Enunciado: Reescribe el pasaje de la reseña sobre «Sin nombre» que va de "La película es" a "a los Óscar.", ambos incluidos, y cambia "Sundance" por "Cannes".

Texto de lectura:
----

MADRID, España (EFE).- La pujanza del vibrante pulso latino en Hollywood da un paso más en "Sin nombre", donde el cineasta estadounidense Cary Joji Fukunaga emula a la escuela de Iñárritu y Meirelles con coraje, pero con demasiado convencionalismo en su retrato de las bandas juveniles centroamericanas ("maras").
Así, como si fuera un juego de buscar las siete diferencias, es fácil encontrar varios intrusos que se cuelan entre la frescura y el brío que emparentan a "Sin nombre" con títulos como "Amores perros" o "Ciudad de Dios".
Están relacionados, casi siempre, con la ingenuidad, con el tópico y la visión externa de un conflicto complejísimo, pero quizá sobre todo con la idea de facilitar las visión de la cinta aunque para ello haya que devaluarla.
La película es un notable proyecto de fin de carrera del debutante Cary Joji Fukunaga, al que nadie puede negar la honradez como cineasta, tras viajar desde Honduras hasta Estados Unidos junto a 700 emigrantes para poder meterse en la piel de los que serían sus futuros personajes.
Pero como ha sucedido con tantos filmes, la corrección no es suficiente cuando un festival como Sundance se rinde a sus pies con el premio al mejor director y, después de esto, Universal decide posicionarla de cara a los Óscar.
Es entonces cuando "Sin nombre" requiere una visión más exigente y menos benevolente con las trampas, la ingenuidad y la tipificación que contiene esa relación entre una emigrante hondureña y El Casper, un pandillero con dilemas morales que lleva tatuada una lágrima en la mejilla.
Mientras Gael García Bernal y Diego Luna en la producción vinculan el proyecto a ese cine que muerde el polvo y lo escupe en la cara del espectador, Hollywood pasa la escoba al cine-denuncia y esconde sus miserias más punzantes bajo la alfombra de la historia de amor a lo "Romeo y Julieta" trasladado a las "maras" que se lucran del tráfico de emigrantes en la frontera con Estados Unidos.

----

Datos extraídos de una colección
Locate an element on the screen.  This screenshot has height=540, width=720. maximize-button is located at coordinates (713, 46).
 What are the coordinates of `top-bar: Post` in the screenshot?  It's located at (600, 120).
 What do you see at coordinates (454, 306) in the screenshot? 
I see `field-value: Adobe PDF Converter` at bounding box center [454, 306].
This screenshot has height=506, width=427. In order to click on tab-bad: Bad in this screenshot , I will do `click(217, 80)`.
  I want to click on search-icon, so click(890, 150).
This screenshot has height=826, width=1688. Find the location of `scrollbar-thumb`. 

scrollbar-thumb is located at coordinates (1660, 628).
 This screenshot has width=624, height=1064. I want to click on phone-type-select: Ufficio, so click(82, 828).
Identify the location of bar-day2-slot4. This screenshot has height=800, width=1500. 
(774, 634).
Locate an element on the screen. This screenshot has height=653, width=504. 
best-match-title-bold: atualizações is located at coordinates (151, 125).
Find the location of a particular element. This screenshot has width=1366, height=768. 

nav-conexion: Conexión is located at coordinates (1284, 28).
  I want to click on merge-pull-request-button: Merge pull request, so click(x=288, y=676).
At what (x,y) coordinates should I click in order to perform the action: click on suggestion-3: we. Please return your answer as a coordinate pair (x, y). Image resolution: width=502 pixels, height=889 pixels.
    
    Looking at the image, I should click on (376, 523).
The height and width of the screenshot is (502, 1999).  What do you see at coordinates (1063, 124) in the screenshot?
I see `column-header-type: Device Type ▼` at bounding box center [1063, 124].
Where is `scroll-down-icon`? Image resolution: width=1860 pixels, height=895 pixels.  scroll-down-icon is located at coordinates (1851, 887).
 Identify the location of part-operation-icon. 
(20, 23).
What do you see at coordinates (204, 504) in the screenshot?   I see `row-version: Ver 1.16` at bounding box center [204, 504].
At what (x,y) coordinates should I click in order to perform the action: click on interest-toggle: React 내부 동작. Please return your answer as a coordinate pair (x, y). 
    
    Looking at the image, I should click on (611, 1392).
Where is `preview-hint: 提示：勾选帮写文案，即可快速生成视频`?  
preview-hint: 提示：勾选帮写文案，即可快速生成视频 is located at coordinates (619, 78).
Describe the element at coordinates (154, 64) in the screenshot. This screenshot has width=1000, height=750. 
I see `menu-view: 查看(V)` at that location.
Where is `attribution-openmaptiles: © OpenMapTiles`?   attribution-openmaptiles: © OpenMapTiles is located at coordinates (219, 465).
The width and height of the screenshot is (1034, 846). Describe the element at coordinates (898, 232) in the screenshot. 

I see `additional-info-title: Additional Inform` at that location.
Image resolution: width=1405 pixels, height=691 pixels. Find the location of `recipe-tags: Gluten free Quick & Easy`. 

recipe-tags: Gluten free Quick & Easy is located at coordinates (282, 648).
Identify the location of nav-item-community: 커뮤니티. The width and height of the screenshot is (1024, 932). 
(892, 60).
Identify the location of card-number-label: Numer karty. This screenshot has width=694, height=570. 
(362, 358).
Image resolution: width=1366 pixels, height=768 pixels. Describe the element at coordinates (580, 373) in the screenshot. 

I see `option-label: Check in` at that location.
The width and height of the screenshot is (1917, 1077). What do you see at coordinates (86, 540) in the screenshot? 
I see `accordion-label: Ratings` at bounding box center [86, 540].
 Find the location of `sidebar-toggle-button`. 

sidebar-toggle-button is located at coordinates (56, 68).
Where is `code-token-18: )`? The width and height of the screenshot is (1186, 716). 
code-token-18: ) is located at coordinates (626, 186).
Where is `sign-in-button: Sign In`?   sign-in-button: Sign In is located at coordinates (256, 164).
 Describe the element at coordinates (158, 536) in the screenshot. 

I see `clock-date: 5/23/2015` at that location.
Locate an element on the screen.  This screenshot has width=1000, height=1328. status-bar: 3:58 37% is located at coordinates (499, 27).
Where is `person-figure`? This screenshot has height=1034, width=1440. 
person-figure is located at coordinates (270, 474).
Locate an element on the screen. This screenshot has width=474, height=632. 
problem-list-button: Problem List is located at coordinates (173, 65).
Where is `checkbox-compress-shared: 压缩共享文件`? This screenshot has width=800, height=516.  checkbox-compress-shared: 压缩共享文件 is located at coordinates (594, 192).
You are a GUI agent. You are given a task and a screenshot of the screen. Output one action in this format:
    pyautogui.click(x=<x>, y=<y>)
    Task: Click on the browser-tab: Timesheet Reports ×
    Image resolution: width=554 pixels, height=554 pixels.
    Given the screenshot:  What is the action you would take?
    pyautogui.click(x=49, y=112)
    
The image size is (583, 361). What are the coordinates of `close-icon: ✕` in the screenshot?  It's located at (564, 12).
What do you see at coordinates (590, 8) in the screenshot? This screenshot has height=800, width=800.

----

Solución:
La película es un notable proyecto de fin de carrera del debutante Cary Joji Fukunaga, al que nadie puede negar la honradez como cineasta, tras viajar desde Honduras hasta Estados Unidos junto a 700 emigrantes para poder meterse en la piel de los que serían sus futuros personajes.
Pero como ha sucedido con tantos filmes, la corrección no es suficiente cuando un festival como Cannes se rinde a sus pies con el premio al mejor director y, después de esto, Universal decide posicionarla de cara a los Óscar.